*** Opening Excerpted data ***
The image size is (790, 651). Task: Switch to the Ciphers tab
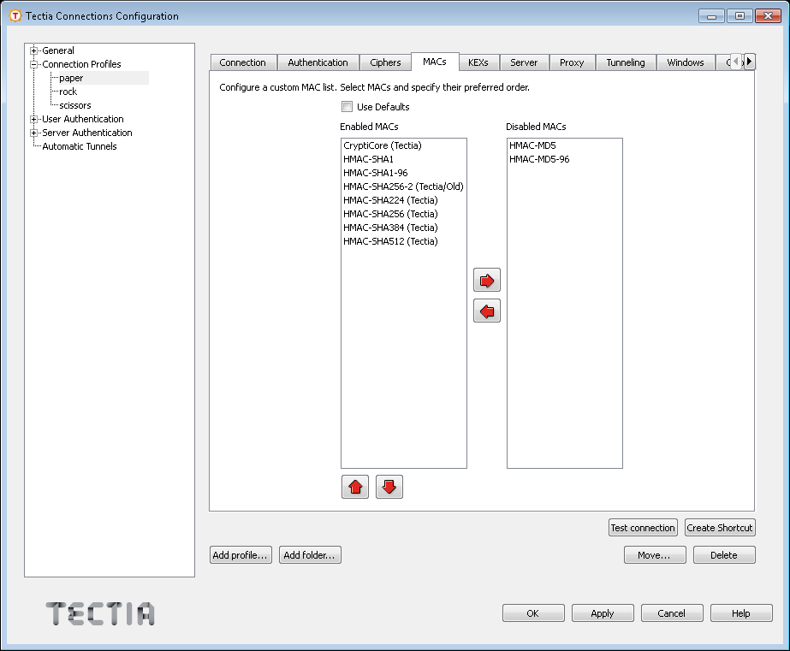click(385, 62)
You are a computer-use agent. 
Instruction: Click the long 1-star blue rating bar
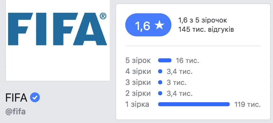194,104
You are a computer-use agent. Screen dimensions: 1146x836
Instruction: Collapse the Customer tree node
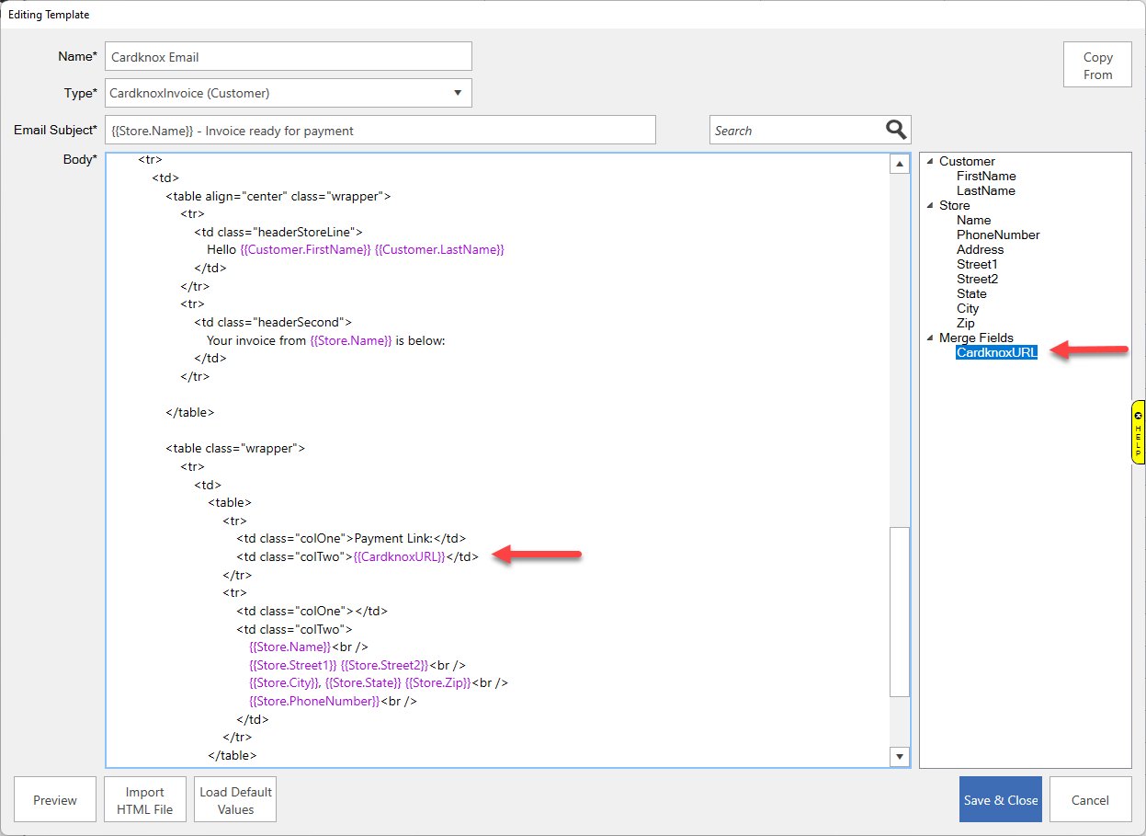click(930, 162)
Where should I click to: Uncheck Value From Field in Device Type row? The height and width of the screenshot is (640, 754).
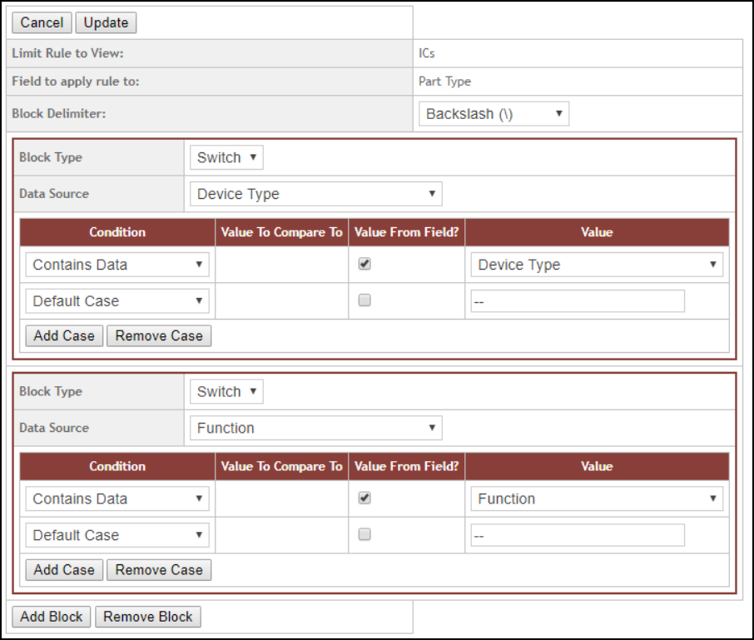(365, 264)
*** Closing Excerpted data ***
What you are asked to do: Every line of the records in which the string "agent" is found should be counted, and only the count returned.

Reply: 2